Demek istediğimi açayım: Millet İttifakı veya ‘6’lı masa’, rakipleri Cumhur İttifakı adayı karşısında kimi aday göstereceklerine ‘seçilebilirlik’ açısından yaklaşarak karar verecekler, öyle değil mi? İddiaları bu. Peki kimin ‘seçilebilir’ olduğunu nasıl bilecekler?
Anketlere bakarak herhalde.
Oysa, anket yapan şirketler arasında en güvenilir olanlardan biri için ortaya atılan iddiadan liderler etkilenebilir; önlerine gelen araştırmalar konusunda duydukları kuşkuyla yanlış bir karara da varabilirler.

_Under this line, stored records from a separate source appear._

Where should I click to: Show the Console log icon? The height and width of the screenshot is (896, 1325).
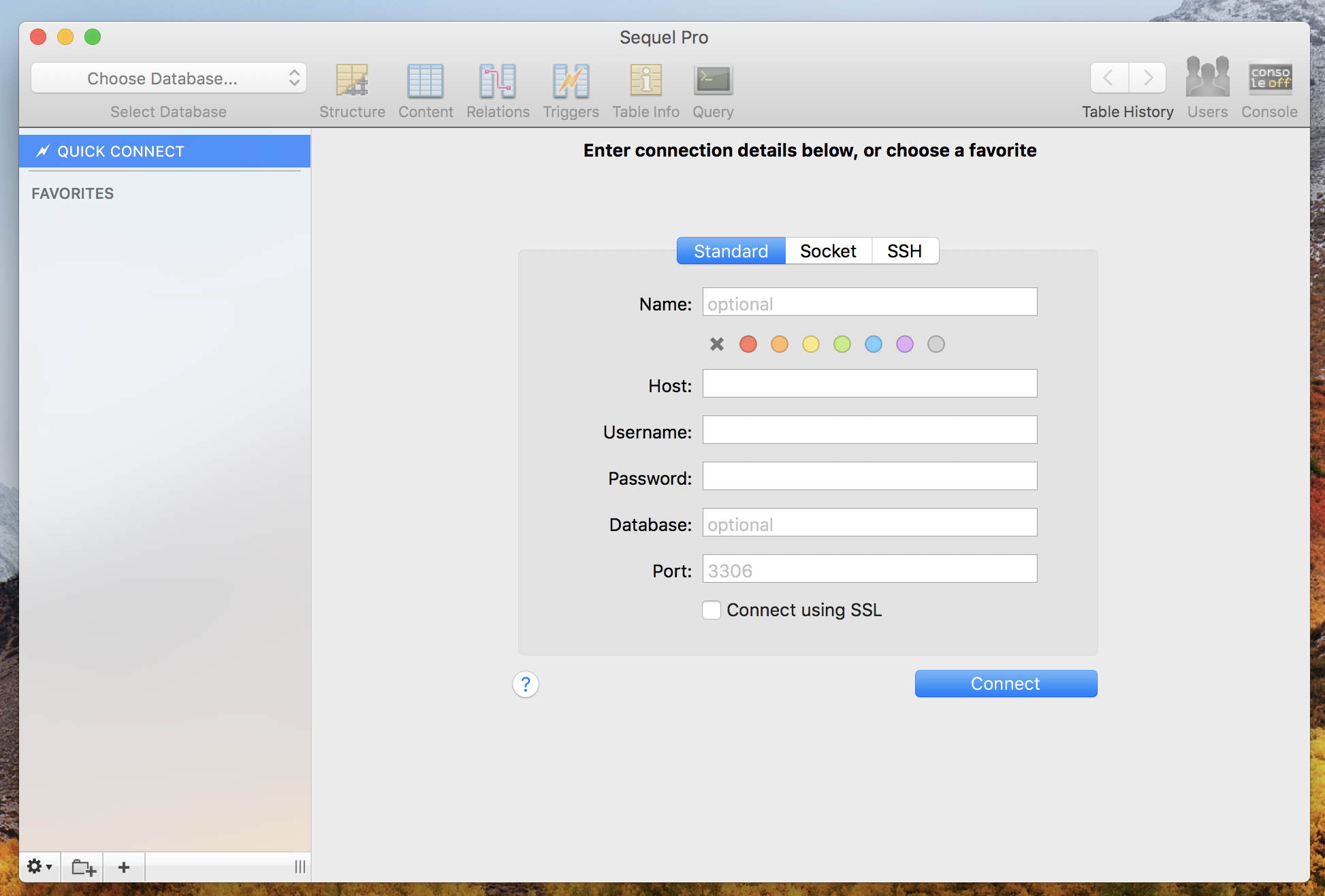pos(1269,78)
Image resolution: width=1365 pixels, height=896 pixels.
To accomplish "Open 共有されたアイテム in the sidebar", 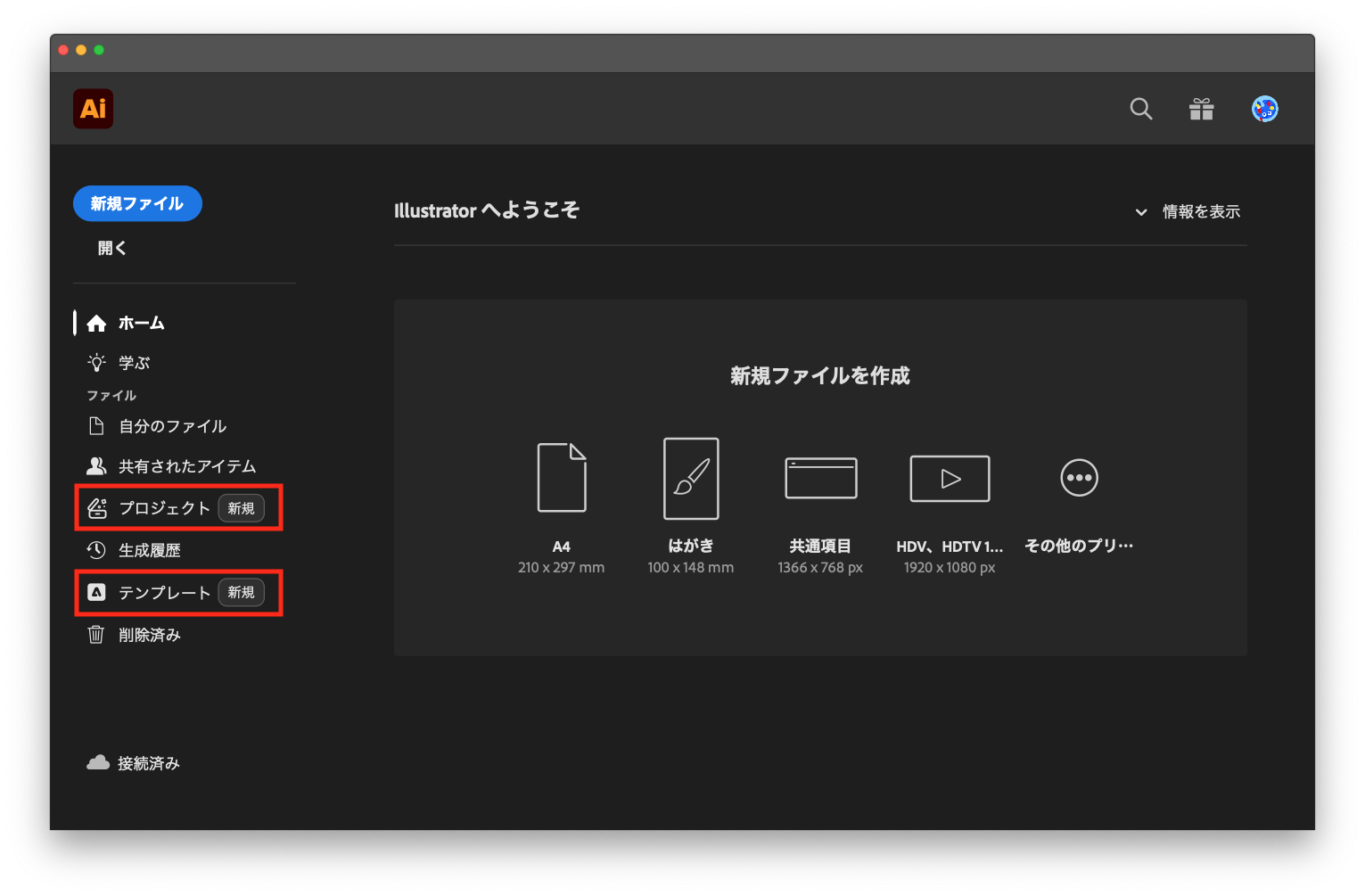I will point(186,466).
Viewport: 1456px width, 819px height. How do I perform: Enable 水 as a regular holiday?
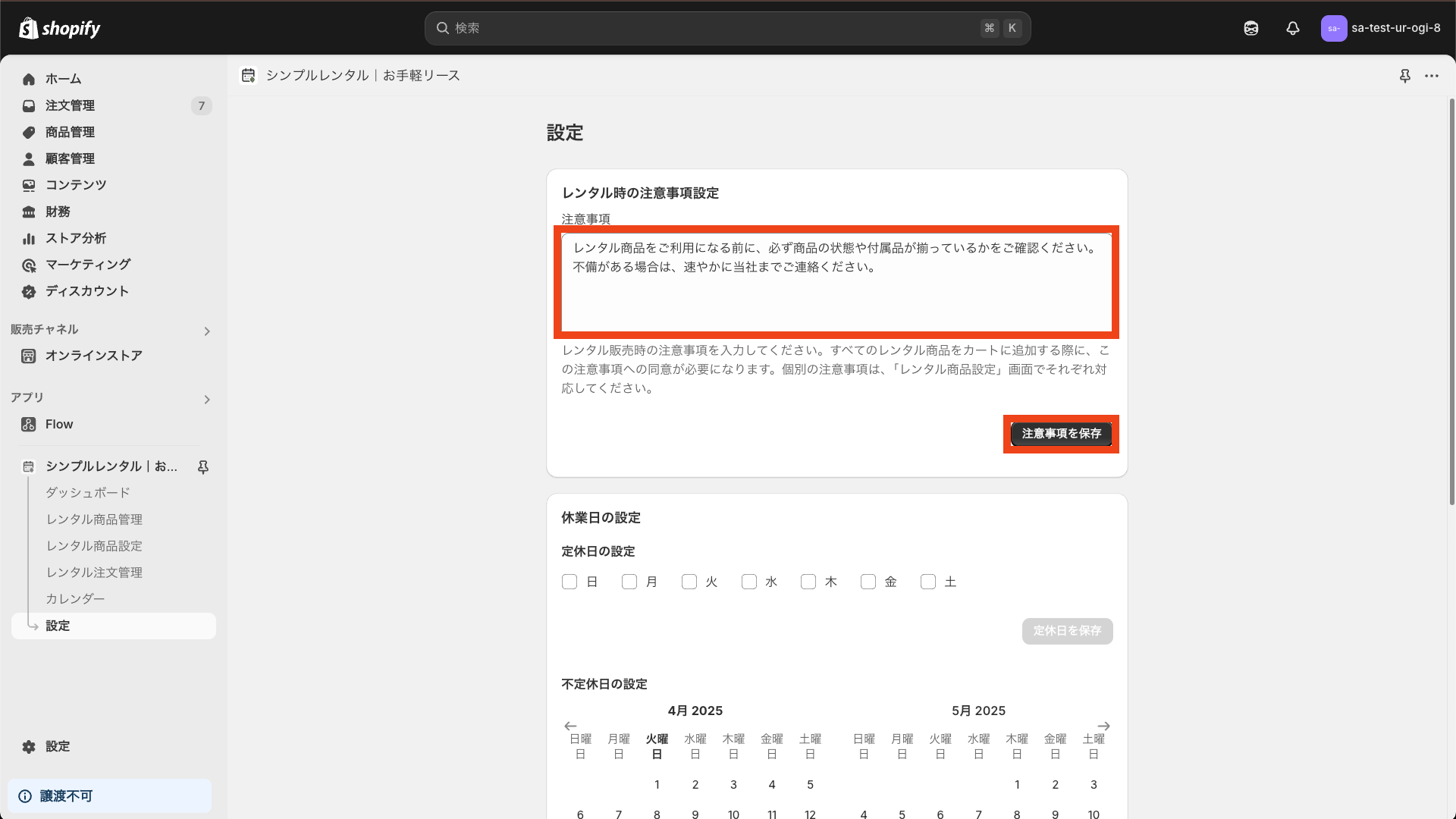749,582
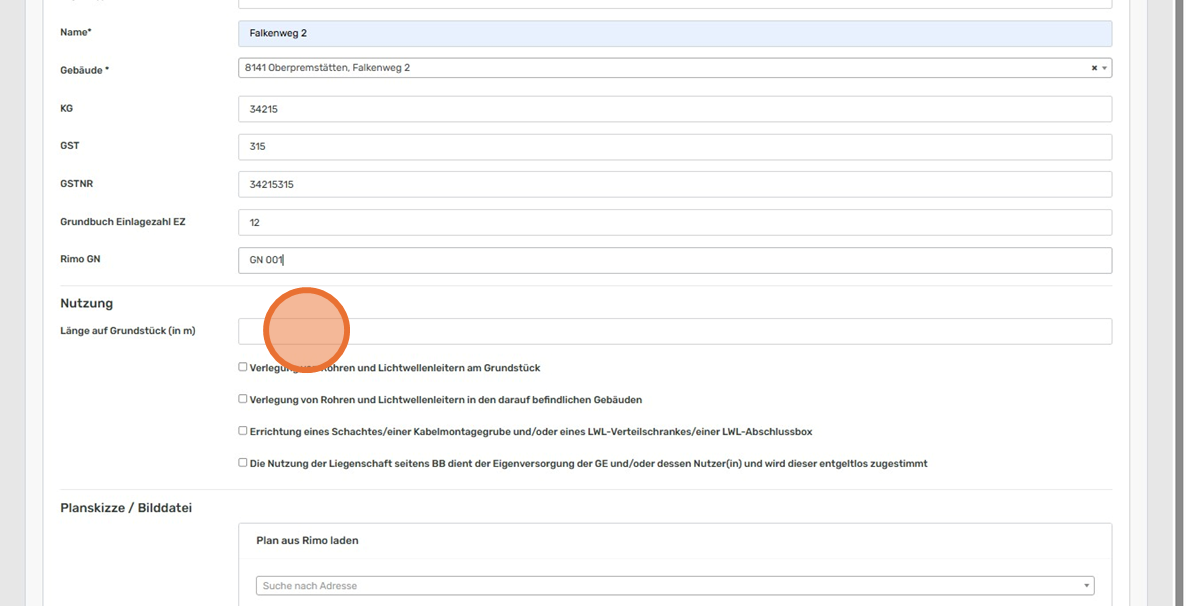Click the Name field containing 'Falkenweg 2'
This screenshot has width=1186, height=606.
point(674,33)
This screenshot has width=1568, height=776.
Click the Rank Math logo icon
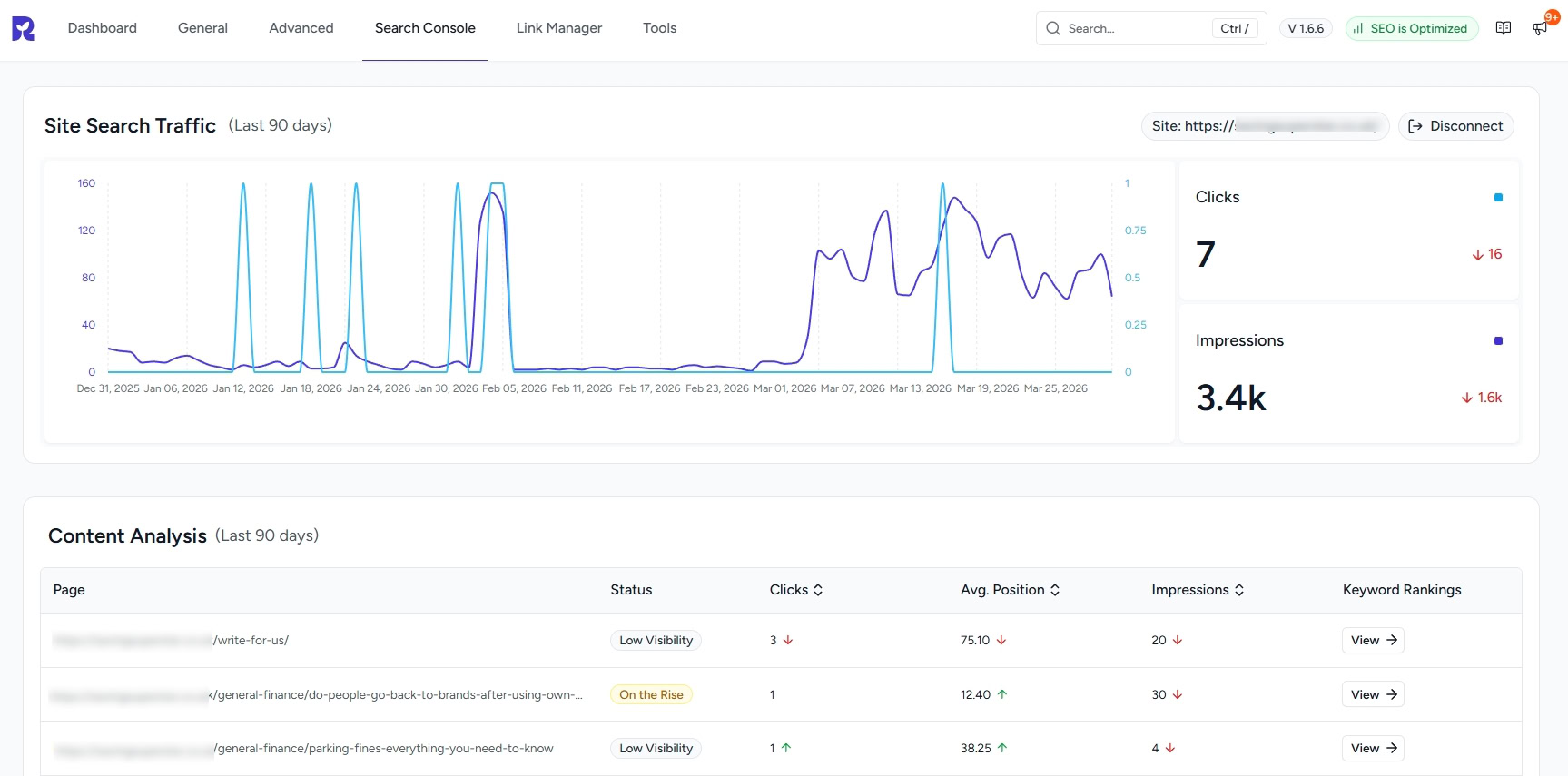click(x=24, y=28)
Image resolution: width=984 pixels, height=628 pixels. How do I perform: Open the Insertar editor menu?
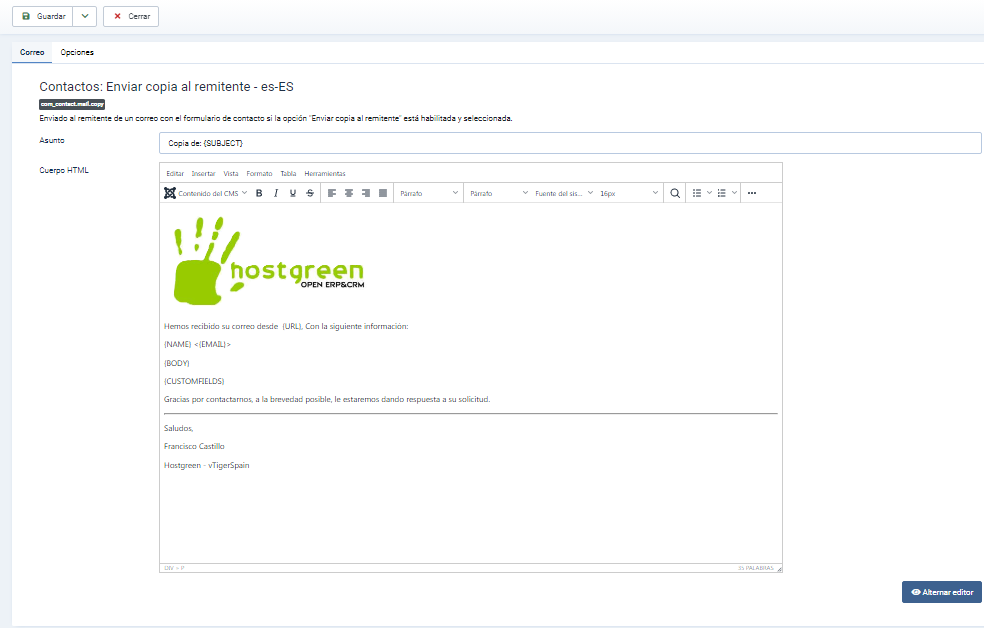click(x=203, y=174)
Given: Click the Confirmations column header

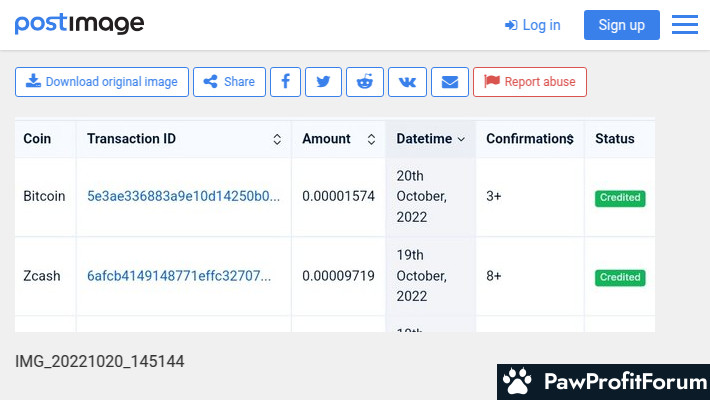Looking at the screenshot, I should pyautogui.click(x=529, y=139).
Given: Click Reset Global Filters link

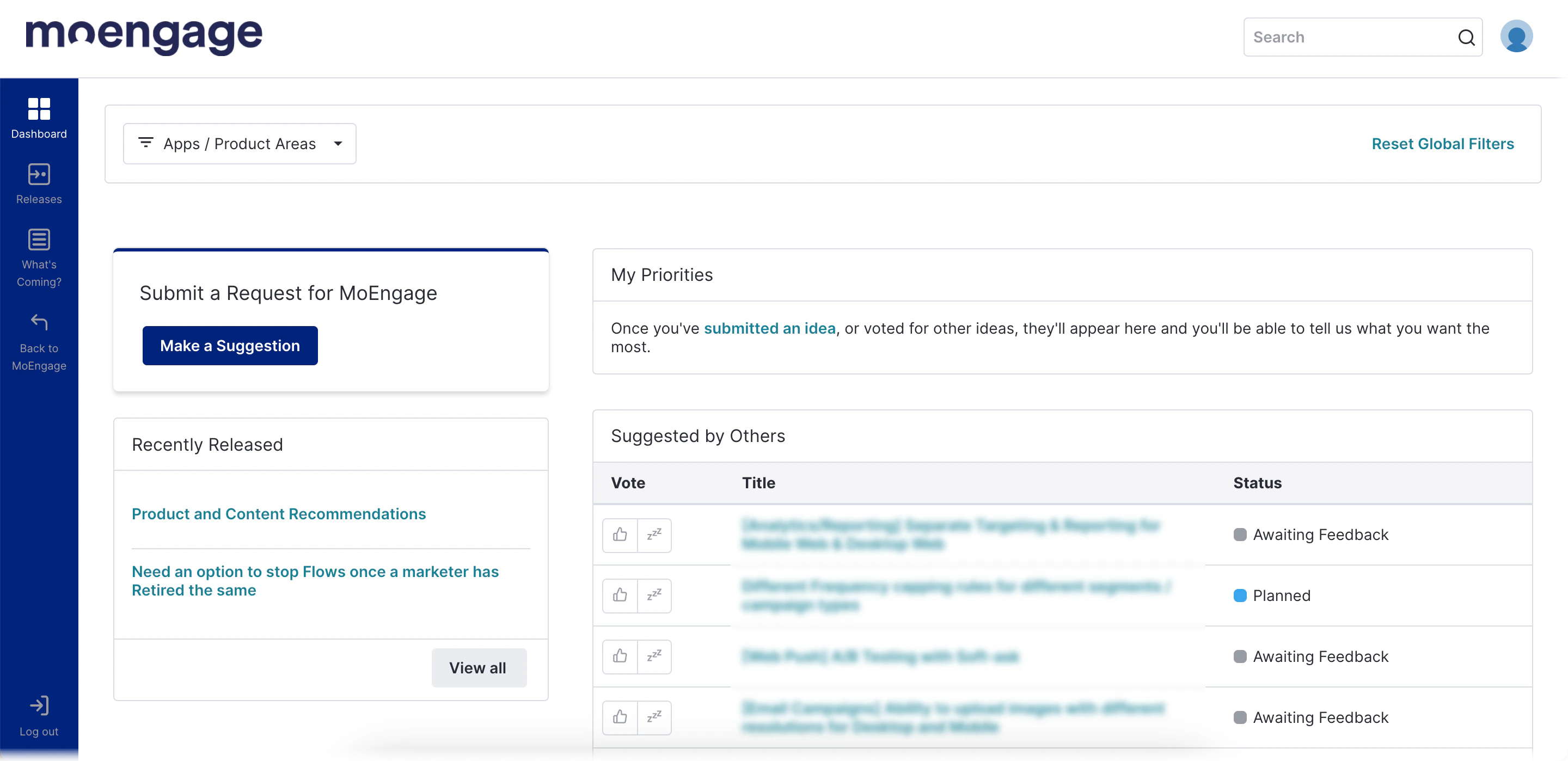Looking at the screenshot, I should click(1442, 144).

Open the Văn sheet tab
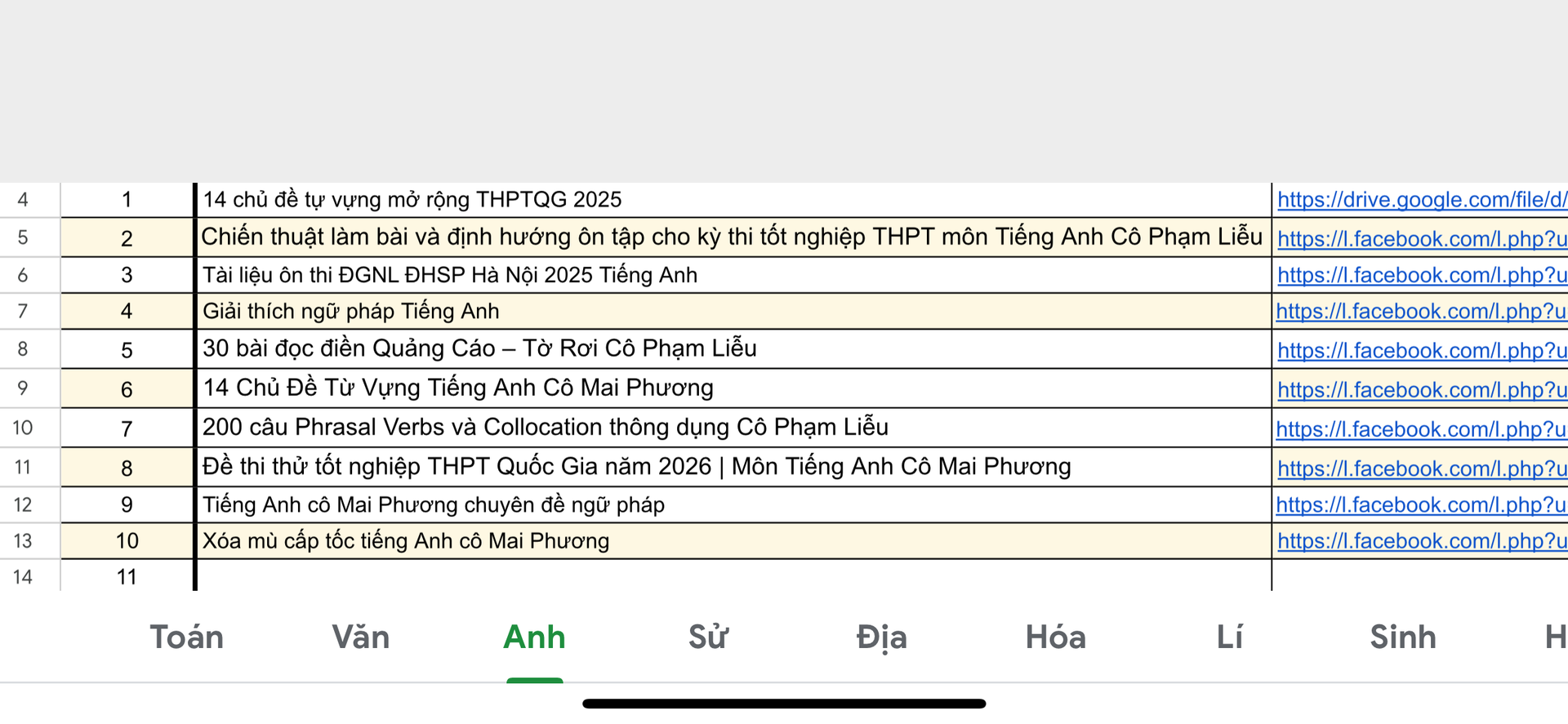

“Aday belli, karar net” diyenler karşısında adayı henüz belli olmayan Millet İttifakı aday belirlemede net bir karara bu yüzden varamayabilir.
Ortaya atılan gerçeklere aykırı iddiayı bu sebeple de önemsedim.
Liderlerin, hiç değilse bazısının, MetroPoll’ün başkanı Prof. Özer Sencar ile zaman zaman görüştüklerini, partilerdeki dostlarımın aktarmalarından biliyorum. Doğru da yapıyorlar.
AK Parti’nin kuruluşu sırası ve sonrasında araştırmalarıyla doğru hedeflerin belirlenmesini sağlayan ANAR şirketinin kadrosu içerisinde yer alan yetkin bilim insanlarından biriydi Prof. Sencar. AK Parti’nin kendisine doğru hedefler koymasında ANAR’ın araştırmalarının payı büyüktür.
Yakından bildiğim bu gerçek sebebiyle MetroPoll araştırmalarını da hep önemsemişimdir.
Partilerin de partiler yönetimlerinin de önemsemelerini hararetle tavsiye ederim.
’Türkiye’nin Nabzı’ adıyla yayımlanan araştırmalarının en yakın takipçilerinin AK Parti yönetimi olduğuna ise eminim.